THE RECORDS:
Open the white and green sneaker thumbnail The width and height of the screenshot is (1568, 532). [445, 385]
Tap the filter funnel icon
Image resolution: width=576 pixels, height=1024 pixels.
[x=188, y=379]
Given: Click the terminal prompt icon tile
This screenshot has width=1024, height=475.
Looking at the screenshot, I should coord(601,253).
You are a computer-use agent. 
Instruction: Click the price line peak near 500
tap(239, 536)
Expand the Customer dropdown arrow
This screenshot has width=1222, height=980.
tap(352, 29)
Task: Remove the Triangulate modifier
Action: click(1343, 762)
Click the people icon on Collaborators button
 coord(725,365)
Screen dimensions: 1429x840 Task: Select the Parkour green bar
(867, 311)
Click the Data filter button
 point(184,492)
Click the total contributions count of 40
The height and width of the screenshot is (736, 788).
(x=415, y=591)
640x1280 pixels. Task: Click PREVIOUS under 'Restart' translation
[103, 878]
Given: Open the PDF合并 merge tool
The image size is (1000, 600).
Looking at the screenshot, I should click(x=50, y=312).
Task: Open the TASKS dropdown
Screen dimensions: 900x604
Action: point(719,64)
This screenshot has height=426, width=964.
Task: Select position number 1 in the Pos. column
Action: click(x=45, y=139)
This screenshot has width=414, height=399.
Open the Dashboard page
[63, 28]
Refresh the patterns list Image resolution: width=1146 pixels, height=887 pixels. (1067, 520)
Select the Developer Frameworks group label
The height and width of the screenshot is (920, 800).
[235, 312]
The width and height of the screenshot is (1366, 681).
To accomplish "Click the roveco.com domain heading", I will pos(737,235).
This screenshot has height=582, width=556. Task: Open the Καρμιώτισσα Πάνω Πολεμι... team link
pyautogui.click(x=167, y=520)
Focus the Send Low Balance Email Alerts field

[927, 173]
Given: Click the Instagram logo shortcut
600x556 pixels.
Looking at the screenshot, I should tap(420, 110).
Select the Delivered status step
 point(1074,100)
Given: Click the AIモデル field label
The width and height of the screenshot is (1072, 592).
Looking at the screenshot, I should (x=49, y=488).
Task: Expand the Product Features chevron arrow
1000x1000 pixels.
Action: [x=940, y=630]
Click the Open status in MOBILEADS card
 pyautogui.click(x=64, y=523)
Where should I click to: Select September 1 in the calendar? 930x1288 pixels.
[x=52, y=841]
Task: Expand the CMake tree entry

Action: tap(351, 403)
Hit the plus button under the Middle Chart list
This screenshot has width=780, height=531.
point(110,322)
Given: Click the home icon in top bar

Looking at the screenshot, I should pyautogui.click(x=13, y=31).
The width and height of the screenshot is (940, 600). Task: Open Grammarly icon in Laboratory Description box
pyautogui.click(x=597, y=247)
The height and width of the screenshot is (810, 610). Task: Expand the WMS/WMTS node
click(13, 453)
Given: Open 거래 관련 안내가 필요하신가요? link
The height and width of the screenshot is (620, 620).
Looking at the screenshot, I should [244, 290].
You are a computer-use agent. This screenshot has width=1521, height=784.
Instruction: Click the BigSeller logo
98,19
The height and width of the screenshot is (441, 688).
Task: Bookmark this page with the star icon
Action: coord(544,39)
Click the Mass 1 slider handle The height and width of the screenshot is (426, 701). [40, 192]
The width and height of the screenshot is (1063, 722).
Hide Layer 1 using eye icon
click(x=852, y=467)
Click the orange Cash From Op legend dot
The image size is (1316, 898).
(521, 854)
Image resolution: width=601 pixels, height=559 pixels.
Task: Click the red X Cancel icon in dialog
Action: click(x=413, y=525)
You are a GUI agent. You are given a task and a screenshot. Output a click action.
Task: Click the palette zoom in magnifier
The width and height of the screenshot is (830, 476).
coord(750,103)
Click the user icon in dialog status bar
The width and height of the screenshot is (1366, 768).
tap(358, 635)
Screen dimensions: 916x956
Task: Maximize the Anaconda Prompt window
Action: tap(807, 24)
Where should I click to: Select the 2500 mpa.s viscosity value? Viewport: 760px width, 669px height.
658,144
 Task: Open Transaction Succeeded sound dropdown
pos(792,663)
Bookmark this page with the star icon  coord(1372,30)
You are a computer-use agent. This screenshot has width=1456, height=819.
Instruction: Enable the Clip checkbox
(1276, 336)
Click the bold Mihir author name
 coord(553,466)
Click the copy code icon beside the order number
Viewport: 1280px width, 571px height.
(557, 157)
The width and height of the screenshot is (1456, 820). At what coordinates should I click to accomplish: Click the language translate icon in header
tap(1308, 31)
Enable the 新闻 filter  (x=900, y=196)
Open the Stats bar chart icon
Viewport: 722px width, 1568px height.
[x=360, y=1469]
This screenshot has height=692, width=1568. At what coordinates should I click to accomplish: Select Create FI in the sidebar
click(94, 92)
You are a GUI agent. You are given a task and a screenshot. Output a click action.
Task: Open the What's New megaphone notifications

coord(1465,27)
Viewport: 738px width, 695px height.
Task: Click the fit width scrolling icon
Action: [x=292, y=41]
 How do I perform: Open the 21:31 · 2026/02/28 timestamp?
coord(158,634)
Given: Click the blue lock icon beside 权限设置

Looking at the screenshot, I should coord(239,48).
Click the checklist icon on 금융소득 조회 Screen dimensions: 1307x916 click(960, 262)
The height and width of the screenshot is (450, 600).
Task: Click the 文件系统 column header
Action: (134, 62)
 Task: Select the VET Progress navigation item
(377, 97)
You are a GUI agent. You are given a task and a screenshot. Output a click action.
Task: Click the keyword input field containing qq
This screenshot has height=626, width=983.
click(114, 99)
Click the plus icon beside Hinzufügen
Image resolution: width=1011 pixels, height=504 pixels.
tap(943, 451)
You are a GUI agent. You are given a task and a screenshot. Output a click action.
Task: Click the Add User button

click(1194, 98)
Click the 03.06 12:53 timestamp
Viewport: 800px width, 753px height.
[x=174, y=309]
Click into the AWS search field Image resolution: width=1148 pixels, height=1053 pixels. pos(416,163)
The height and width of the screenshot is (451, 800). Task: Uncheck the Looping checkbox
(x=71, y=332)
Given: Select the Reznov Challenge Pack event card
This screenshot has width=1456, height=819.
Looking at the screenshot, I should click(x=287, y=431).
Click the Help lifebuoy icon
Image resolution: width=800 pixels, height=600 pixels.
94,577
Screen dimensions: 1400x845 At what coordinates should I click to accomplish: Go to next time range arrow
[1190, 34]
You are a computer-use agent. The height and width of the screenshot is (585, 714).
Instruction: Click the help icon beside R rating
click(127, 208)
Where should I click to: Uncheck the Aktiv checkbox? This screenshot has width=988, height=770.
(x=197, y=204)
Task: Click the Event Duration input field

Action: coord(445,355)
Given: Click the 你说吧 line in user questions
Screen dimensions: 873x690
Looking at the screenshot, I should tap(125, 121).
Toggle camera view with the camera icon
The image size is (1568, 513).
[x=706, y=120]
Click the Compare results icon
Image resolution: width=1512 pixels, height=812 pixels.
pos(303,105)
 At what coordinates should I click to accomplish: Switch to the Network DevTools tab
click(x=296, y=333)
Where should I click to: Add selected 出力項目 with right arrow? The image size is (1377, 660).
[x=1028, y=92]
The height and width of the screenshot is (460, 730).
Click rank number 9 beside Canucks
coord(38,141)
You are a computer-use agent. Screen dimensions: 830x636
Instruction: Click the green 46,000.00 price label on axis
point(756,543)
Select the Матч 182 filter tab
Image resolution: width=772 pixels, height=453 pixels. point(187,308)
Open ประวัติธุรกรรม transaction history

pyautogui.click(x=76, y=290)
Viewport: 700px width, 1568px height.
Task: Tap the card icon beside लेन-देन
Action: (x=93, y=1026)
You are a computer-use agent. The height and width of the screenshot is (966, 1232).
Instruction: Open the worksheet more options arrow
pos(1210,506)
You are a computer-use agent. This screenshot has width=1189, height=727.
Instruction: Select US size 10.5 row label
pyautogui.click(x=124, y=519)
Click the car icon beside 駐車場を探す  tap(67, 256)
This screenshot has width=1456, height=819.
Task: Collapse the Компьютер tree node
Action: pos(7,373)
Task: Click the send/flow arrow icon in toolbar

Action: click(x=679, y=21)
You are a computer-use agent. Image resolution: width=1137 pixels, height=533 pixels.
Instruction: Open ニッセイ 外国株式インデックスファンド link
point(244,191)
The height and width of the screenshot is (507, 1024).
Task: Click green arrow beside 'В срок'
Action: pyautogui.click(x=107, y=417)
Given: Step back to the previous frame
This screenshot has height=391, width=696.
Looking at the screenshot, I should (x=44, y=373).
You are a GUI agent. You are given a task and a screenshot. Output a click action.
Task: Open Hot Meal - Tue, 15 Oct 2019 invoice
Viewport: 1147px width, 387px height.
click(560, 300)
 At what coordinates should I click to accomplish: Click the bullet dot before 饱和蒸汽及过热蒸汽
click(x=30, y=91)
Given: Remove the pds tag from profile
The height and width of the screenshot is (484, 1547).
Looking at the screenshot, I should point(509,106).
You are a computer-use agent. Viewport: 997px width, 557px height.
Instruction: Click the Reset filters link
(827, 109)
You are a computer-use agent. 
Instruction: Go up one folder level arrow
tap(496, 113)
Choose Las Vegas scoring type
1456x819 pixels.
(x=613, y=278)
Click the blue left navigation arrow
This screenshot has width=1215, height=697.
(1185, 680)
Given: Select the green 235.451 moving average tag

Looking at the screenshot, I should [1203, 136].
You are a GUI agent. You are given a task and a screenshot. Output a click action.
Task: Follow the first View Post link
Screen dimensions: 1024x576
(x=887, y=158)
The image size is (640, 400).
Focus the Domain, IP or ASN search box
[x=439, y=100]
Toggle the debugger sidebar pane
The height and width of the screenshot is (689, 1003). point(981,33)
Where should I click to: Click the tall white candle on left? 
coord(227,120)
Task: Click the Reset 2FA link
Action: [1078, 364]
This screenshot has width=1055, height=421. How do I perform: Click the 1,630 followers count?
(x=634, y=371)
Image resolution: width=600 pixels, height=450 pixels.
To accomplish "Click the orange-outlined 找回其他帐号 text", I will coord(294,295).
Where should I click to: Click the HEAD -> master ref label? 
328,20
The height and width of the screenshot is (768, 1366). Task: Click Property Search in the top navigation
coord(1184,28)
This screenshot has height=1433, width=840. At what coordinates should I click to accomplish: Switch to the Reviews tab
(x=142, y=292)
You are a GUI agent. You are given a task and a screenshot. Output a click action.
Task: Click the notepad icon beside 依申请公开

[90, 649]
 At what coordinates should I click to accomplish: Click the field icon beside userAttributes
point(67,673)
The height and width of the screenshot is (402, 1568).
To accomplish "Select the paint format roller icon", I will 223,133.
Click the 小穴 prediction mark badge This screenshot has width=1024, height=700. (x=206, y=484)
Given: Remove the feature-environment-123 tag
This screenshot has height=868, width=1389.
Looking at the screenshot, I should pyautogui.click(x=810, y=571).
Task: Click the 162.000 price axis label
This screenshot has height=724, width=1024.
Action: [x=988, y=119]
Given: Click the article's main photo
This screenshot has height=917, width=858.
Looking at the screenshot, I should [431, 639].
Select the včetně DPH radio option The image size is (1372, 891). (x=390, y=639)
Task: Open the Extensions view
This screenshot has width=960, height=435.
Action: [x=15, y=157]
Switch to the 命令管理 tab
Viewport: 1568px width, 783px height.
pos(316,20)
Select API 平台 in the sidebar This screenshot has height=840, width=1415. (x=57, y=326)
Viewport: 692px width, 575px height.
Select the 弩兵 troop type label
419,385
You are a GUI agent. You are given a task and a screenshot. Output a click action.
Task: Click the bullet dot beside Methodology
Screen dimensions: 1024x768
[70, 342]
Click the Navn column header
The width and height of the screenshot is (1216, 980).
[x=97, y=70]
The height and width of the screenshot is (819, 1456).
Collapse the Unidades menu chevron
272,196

SHORT PROBLEM:
Copy the material above verbatim, beginning at the line that contains "Select the Матч 182 filter tab" and ending after the line that contains "pos(1210,506)".

ANSWER TO THIS EXERCISE:
Select the Матч 182 filter tab
Image resolution: width=772 pixels, height=453 pixels. point(187,308)
Open ประวัติธุรกรรม transaction history

pyautogui.click(x=76, y=290)
Viewport: 700px width, 1568px height.
Task: Tap the card icon beside लेन-देन
Action: (x=93, y=1026)
You are a computer-use agent. The height and width of the screenshot is (966, 1232).
Instruction: Open the worksheet more options arrow
pos(1210,506)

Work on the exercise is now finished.